# ENTRIES SUPPLIED start

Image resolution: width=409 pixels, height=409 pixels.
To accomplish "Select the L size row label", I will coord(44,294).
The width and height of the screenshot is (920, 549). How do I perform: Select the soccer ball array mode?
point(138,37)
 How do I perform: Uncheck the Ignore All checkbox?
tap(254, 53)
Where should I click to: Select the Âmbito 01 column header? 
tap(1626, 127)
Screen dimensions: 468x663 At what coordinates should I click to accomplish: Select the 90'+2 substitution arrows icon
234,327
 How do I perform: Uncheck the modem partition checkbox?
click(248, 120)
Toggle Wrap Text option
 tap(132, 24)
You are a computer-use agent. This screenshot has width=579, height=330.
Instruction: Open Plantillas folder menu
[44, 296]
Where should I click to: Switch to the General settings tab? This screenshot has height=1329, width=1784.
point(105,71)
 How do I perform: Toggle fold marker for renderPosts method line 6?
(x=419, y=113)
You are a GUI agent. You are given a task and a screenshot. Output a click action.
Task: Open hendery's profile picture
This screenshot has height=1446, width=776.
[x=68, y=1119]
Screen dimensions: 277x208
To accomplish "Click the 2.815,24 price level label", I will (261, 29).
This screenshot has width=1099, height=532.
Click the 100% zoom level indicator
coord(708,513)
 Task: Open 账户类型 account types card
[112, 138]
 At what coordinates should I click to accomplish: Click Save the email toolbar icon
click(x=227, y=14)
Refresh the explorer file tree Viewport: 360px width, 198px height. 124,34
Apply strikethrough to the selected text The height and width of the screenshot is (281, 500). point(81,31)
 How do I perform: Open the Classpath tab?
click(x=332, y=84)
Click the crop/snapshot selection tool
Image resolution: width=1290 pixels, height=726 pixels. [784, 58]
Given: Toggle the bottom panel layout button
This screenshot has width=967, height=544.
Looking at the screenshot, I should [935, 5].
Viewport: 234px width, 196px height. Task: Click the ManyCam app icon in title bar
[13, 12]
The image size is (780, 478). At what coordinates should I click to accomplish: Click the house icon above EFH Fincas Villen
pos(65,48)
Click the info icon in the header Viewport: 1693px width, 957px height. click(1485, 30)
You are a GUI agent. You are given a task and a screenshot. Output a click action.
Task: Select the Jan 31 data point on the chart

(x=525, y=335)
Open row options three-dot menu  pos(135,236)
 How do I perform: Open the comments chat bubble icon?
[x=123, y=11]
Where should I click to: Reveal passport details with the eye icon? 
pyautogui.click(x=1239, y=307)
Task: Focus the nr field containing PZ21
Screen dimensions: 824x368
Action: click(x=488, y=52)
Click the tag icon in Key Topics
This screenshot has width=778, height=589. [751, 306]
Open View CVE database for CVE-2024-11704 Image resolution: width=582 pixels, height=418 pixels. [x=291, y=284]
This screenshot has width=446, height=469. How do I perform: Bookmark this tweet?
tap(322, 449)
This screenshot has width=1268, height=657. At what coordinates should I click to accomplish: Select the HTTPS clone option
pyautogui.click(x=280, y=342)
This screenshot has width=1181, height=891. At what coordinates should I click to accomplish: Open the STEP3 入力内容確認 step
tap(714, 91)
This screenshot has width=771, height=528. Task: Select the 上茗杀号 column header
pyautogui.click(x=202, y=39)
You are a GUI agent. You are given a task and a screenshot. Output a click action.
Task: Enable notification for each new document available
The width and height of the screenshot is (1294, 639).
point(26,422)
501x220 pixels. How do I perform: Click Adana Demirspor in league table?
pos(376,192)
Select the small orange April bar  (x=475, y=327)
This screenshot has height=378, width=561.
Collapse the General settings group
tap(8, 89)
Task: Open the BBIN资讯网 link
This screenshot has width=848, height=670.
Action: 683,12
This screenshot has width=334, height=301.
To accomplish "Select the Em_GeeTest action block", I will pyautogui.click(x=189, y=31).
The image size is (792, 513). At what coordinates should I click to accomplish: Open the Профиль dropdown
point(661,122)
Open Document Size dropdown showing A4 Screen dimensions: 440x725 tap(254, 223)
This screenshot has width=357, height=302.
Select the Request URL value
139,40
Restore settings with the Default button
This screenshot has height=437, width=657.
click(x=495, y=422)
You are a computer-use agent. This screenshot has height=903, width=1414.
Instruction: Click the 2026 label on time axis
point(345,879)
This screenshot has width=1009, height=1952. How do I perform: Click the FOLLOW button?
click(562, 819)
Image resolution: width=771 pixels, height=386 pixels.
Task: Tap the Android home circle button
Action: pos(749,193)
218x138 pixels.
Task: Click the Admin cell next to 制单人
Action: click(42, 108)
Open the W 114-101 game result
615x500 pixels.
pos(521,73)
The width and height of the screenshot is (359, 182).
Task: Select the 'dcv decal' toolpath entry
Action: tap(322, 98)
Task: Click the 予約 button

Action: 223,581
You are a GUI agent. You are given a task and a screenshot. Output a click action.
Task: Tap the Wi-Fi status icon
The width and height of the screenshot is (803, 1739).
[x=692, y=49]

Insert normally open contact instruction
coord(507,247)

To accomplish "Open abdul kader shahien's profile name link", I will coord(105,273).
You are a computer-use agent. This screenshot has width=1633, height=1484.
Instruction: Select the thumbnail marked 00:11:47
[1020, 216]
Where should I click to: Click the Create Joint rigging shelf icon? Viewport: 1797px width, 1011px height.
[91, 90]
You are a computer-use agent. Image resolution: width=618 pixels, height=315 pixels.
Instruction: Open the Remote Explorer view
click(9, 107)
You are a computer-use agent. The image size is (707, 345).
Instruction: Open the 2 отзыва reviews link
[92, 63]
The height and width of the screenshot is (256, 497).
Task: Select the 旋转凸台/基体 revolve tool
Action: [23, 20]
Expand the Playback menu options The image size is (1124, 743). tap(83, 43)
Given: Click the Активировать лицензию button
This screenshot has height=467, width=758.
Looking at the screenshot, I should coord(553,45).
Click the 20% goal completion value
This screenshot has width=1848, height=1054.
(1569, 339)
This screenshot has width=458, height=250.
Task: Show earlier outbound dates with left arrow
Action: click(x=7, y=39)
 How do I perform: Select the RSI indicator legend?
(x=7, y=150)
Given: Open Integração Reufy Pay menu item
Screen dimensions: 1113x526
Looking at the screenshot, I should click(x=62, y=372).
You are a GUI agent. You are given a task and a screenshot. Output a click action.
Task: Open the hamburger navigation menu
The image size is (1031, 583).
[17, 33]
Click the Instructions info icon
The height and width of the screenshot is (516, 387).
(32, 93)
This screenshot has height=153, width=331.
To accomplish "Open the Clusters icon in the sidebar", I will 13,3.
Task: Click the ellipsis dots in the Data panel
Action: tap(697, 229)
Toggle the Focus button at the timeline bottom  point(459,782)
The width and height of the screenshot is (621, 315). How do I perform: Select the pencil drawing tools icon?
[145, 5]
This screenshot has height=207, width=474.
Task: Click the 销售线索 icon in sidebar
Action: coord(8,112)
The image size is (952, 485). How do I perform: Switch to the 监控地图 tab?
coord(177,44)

# ENTRIES SUPPLIED end

> **EXERCISE DIRECTIONS**
Reproduce verbatim the stretch of lines above from the one containing "Click the info" through the one containing "pyautogui.click(x=280, y=342)", both included.

> **EXERCISE SOLUTION**
Click the info icon in the header Viewport: 1693px width, 957px height. click(1485, 30)
You are a GUI agent. You are given a task and a screenshot. Output a click action.
Task: Select the Jan 31 data point on the chart

(x=525, y=335)
Open row options three-dot menu  pos(135,236)
 How do I perform: Open the comments chat bubble icon?
[x=123, y=11]
Where should I click to: Reveal passport details with the eye icon? 
pyautogui.click(x=1239, y=307)
Task: Focus the nr field containing PZ21
Screen dimensions: 824x368
Action: click(x=488, y=52)
Click the tag icon in Key Topics
This screenshot has width=778, height=589. [751, 306]
Open View CVE database for CVE-2024-11704 Image resolution: width=582 pixels, height=418 pixels. [x=291, y=284]
This screenshot has width=446, height=469. How do I perform: Bookmark this tweet?
tap(322, 449)
This screenshot has width=1268, height=657. At what coordinates should I click to accomplish: Select the HTTPS clone option
pyautogui.click(x=280, y=342)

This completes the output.